[Entries from a dataset]
::::::::::

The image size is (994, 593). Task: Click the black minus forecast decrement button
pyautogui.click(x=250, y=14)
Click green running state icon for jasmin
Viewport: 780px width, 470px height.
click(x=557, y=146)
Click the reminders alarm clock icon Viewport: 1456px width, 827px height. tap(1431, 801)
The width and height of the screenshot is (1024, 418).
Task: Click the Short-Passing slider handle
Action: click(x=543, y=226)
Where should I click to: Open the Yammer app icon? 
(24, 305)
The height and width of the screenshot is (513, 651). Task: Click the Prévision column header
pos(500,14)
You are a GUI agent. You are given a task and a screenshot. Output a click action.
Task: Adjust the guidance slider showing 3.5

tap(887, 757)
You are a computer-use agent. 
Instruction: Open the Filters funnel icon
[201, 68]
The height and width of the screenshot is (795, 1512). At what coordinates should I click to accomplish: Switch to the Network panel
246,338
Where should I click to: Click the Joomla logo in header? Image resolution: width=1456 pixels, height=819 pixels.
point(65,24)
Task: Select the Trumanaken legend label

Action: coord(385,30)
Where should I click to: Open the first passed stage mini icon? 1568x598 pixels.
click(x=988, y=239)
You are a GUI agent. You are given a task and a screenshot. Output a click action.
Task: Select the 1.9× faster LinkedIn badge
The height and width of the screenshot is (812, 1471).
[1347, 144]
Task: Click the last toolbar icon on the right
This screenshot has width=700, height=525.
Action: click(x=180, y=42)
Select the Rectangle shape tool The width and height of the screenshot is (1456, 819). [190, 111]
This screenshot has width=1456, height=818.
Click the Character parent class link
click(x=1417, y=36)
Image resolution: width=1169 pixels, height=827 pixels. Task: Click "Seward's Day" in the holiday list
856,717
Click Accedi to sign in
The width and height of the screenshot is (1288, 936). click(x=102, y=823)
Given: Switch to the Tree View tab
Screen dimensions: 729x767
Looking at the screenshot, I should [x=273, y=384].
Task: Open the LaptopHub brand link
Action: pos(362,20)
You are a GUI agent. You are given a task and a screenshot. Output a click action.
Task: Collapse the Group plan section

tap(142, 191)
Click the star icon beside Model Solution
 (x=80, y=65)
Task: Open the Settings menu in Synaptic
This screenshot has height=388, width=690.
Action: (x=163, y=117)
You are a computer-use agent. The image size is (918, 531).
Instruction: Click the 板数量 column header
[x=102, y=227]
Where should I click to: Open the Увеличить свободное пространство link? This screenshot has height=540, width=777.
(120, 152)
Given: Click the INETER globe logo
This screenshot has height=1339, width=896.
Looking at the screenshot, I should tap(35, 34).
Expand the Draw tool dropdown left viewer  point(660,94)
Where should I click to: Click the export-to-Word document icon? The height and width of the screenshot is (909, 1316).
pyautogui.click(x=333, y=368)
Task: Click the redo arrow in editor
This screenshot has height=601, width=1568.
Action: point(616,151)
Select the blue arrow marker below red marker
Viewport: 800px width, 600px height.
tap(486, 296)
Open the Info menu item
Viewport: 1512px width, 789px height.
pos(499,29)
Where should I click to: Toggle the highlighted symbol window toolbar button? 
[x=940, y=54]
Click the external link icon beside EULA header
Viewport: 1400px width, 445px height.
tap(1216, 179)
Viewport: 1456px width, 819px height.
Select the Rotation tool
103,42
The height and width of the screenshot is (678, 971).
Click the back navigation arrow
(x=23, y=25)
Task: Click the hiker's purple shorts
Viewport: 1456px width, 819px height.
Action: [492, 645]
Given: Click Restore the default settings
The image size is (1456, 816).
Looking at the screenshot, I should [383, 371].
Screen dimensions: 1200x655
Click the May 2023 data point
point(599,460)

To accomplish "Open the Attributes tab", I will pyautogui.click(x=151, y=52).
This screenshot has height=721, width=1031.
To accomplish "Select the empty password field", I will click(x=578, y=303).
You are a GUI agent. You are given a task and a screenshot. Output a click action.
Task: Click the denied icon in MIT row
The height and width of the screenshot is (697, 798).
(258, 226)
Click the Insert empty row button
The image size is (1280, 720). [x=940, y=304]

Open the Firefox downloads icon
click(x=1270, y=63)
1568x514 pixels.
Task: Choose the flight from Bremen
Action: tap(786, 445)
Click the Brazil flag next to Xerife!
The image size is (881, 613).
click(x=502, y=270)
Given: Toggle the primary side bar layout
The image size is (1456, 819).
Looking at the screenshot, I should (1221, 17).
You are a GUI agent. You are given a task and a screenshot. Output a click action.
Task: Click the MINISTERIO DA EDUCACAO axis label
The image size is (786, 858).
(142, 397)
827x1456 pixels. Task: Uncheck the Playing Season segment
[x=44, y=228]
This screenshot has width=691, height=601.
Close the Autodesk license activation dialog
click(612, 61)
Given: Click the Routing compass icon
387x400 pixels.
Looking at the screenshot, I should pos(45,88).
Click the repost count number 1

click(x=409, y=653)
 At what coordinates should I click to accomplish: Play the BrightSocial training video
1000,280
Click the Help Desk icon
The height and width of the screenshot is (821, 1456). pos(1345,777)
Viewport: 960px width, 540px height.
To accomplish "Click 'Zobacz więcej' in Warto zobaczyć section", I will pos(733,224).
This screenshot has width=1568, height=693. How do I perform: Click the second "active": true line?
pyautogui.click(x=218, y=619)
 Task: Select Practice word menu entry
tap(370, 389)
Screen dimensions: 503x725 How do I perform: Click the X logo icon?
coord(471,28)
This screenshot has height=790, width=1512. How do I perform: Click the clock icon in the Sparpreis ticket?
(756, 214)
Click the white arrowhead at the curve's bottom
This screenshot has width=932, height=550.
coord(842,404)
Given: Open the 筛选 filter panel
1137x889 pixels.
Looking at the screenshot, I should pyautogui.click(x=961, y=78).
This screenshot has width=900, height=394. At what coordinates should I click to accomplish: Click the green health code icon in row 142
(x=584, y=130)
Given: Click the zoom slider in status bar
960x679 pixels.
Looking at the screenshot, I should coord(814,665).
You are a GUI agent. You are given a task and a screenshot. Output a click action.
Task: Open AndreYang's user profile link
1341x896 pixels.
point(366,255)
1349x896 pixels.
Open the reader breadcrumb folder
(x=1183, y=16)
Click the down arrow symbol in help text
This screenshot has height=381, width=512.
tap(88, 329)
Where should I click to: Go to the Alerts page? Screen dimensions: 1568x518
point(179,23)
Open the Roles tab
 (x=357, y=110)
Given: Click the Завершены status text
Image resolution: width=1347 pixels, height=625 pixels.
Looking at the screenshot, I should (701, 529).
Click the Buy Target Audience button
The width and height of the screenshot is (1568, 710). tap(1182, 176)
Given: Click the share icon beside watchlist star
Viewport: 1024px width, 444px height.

::::::::::

Instructions to follow:
Can you copy all of these lines exactly as they appear?

Final answer:
The image size is (994, 593). Task: Click the black minus forecast decrement button
pyautogui.click(x=250, y=14)
Click green running state icon for jasmin
Viewport: 780px width, 470px height.
click(x=557, y=146)
Click the reminders alarm clock icon Viewport: 1456px width, 827px height. tap(1431, 801)
The width and height of the screenshot is (1024, 418).
Task: Click the Short-Passing slider handle
Action: click(x=543, y=226)
Where should I click to: Open the Yammer app icon? 
(24, 305)
The height and width of the screenshot is (513, 651). Task: Click the Prévision column header
pos(500,14)
You are a GUI agent. You are given a task and a screenshot. Output a click action.
Task: Adjust the guidance slider showing 3.5

tap(887, 757)
You are a computer-use agent. 
Instruction: Open the Filters funnel icon
[201, 68]
The height and width of the screenshot is (795, 1512). At what coordinates should I click to accomplish: Switch to the Network panel
246,338
Where should I click to: Click the Joomla logo in header? Image resolution: width=1456 pixels, height=819 pixels.
point(65,24)
Task: Select the Trumanaken legend label

Action: coord(385,30)
Where should I click to: Open the first passed stage mini icon? 1568x598 pixels.
click(x=988, y=239)
You are a GUI agent. You are given a task and a screenshot. Output a click action.
Task: Select the 1.9× faster LinkedIn badge
The height and width of the screenshot is (812, 1471).
[1347, 144]
Task: Click the last toolbar icon on the right
This screenshot has width=700, height=525.
Action: click(x=180, y=42)
Select the Rectangle shape tool The width and height of the screenshot is (1456, 819). [190, 111]
This screenshot has width=1456, height=818.
Click the Character parent class link
click(x=1417, y=36)
Image resolution: width=1169 pixels, height=827 pixels. Task: Click "Seward's Day" in the holiday list
856,717
Click Accedi to sign in
The width and height of the screenshot is (1288, 936). click(x=102, y=823)
Given: Switch to the Tree View tab
Screen dimensions: 729x767
Looking at the screenshot, I should [x=273, y=384].
Task: Open the LaptopHub brand link
Action: pos(362,20)
You are a GUI agent. You are given a task and a screenshot. Output a click action.
Task: Collapse the Group plan section

tap(142, 191)
Click the star icon beside Model Solution
 (x=80, y=65)
Task: Open the Settings menu in Synaptic
This screenshot has height=388, width=690.
Action: (x=163, y=117)
You are a computer-use agent. The image size is (918, 531).
Instruction: Click the 板数量 column header
[x=102, y=227]
Where should I click to: Open the Увеличить свободное пространство link? This screenshot has height=540, width=777.
(120, 152)
Given: Click the INETER globe logo
This screenshot has height=1339, width=896.
Looking at the screenshot, I should tap(35, 34).
Expand the Draw tool dropdown left viewer  point(660,94)
Where should I click to: Click the export-to-Word document icon? The height and width of the screenshot is (909, 1316).
pyautogui.click(x=333, y=368)
Task: Click the redo arrow in editor
This screenshot has height=601, width=1568.
Action: point(616,151)
Select the blue arrow marker below red marker
Viewport: 800px width, 600px height.
tap(486, 296)
Open the Info menu item
Viewport: 1512px width, 789px height.
pos(499,29)
Where should I click to: Toggle the highlighted symbol window toolbar button? 
[x=940, y=54]
Click the external link icon beside EULA header
Viewport: 1400px width, 445px height.
tap(1216, 179)
Viewport: 1456px width, 819px height.
Select the Rotation tool
103,42
The height and width of the screenshot is (678, 971).
Click the back navigation arrow
(x=23, y=25)
Task: Click the hiker's purple shorts
Viewport: 1456px width, 819px height.
Action: [492, 645]
Given: Click Restore the default settings
The image size is (1456, 816).
Looking at the screenshot, I should [383, 371].
Screen dimensions: 1200x655
Click the May 2023 data point
point(599,460)

To accomplish "Open the Attributes tab", I will pyautogui.click(x=151, y=52).
This screenshot has height=721, width=1031.
To accomplish "Select the empty password field", I will click(x=578, y=303).
You are a GUI agent. You are given a task and a screenshot. Output a click action.
Task: Click the denied icon in MIT row
The height and width of the screenshot is (697, 798).
(258, 226)
Click the Insert empty row button
The image size is (1280, 720). [x=940, y=304]

Open the Firefox downloads icon
click(x=1270, y=63)
1568x514 pixels.
Task: Choose the flight from Bremen
Action: tap(786, 445)
Click the Brazil flag next to Xerife!
The image size is (881, 613).
click(x=502, y=270)
Given: Toggle the primary side bar layout
The image size is (1456, 819).
Looking at the screenshot, I should (1221, 17).
You are a GUI agent. You are given a task and a screenshot. Output a click action.
Task: Click the MINISTERIO DA EDUCACAO axis label
The image size is (786, 858).
(142, 397)
827x1456 pixels. Task: Uncheck the Playing Season segment
[x=44, y=228]
This screenshot has width=691, height=601.
Close the Autodesk license activation dialog
click(612, 61)
Given: Click the Routing compass icon
387x400 pixels.
Looking at the screenshot, I should pos(45,88).
Click the repost count number 1

click(x=409, y=653)
 At what coordinates should I click to accomplish: Play the BrightSocial training video
1000,280
Click the Help Desk icon
The height and width of the screenshot is (821, 1456). pos(1345,777)
Viewport: 960px width, 540px height.
To accomplish "Click 'Zobacz więcej' in Warto zobaczyć section", I will pos(733,224).
This screenshot has width=1568, height=693. How do I perform: Click the second "active": true line?
pyautogui.click(x=218, y=619)
 Task: Select Practice word menu entry
tap(370, 389)
Screen dimensions: 503x725 How do I perform: Click the X logo icon?
coord(471,28)
This screenshot has height=790, width=1512. How do I perform: Click the clock icon in the Sparpreis ticket?
(756, 214)
Click the white arrowhead at the curve's bottom
This screenshot has width=932, height=550.
coord(842,404)
Given: Open the 筛选 filter panel
1137x889 pixels.
Looking at the screenshot, I should pyautogui.click(x=961, y=78).
This screenshot has width=900, height=394. At what coordinates should I click to accomplish: Click the green health code icon in row 142
(x=584, y=130)
Given: Click the zoom slider in status bar
960x679 pixels.
Looking at the screenshot, I should coord(814,665).
You are a GUI agent. You are given a task and a screenshot. Output a click action.
Task: Open AndreYang's user profile link
1341x896 pixels.
point(366,255)
1349x896 pixels.
Open the reader breadcrumb folder
(x=1183, y=16)
Click the down arrow symbol in help text
This screenshot has height=381, width=512.
tap(88, 329)
Where should I click to: Go to the Alerts page? Screen dimensions: 1568x518
point(179,23)
Open the Roles tab
 (x=357, y=110)
Given: Click the Завершены status text
Image resolution: width=1347 pixels, height=625 pixels.
Looking at the screenshot, I should (701, 529).
Click the Buy Target Audience button
The width and height of the screenshot is (1568, 710). tap(1182, 176)
Given: Click the share icon beside watchlist star
Viewport: 1024px width, 444px height.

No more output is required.